PS also please don't CC me on it.

> On 7 Oct 2019, at 18:13, grarpamp <[hidden email]> wrote:
> On 10/4/19, Igor Mozolevsky <[hidden email]> wrote:
>> On Fri, 20 Sep 2019 at 22:01, grarpamp <[hidden email]> wrote:
>>> For consideration...
>>> SVN really may not offer much in the way of native
>>> internal self authenticating repo to cryptographic levels
>>> of security against bitrot, transit corruption and repo ops,
>>> external physical editing, have much signing options, etc.
>>> Similar to blockchain and ZFS hash merkle-ization,
>>> signing the repo init and later points tags commits,
>>> along with full verification toolset, is useful function.
>> <snip>
>> Isn't UNIX(TM) philosophy that a program should do one thing and do it
>> well?
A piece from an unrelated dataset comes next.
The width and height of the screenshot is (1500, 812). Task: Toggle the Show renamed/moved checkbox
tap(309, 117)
Just because people can't be bothered to learn to use multiple
>> tools to do *multiple* tasks on the same dataset, is not a reason, let
>> alone "the reason," to increase any program complexity to orders of
>> N^M^K^L so that one "foo checkout" does all the things one wants!
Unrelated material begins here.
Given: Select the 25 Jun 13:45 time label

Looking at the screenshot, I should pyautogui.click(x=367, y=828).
> Was r353001 cryptosigned so people can verify it with
> a second standalone multiple tool called "PGP", after the
> first standalone multiple tool called "repo checkout"?
> Was it crypto chained back into a crypto history so they could
> treat it as a secure diff (the function of a third standalone multiple
> tool "diff a b") instead of as entirely separate (and space wasting
> set of) unlinked independant assertions / issuances as to a state?
> How much time does that take over time each time vs
> perhaps loading signed set of keys into repo client config.
> Is LOGO and tape better because less complex tool than C and disk.
>> When crypto invalidates a repo, how would it be different
>> from seeing non ASCII characters in plain ASCII files, or sudden
>> refusal to compile
>> one way or another you'd still need to restore
>> from BACKUP
> Backup is separate, and indeed a fine practice to help
> keep for when all sorts of horrors can happen.
>> crypto IS NOT a substitute for good data keeping
>> practices.
> Who said that it was. However it can be a wrapper of
> proof / certification / detection / assurance / integrity / test
> over them... a good thing to have there, as opposed to nothing.
>> Also, what empirical data do you have for repo bitrot/transit
>> corruption that is NOT caught by underlying media?
> Why are people even bothering to sha-2 or sign iso's, or
> reproducible builds? There is some integrity function there.
> Else just quit doing those too then.
> Many sources people can find, just search...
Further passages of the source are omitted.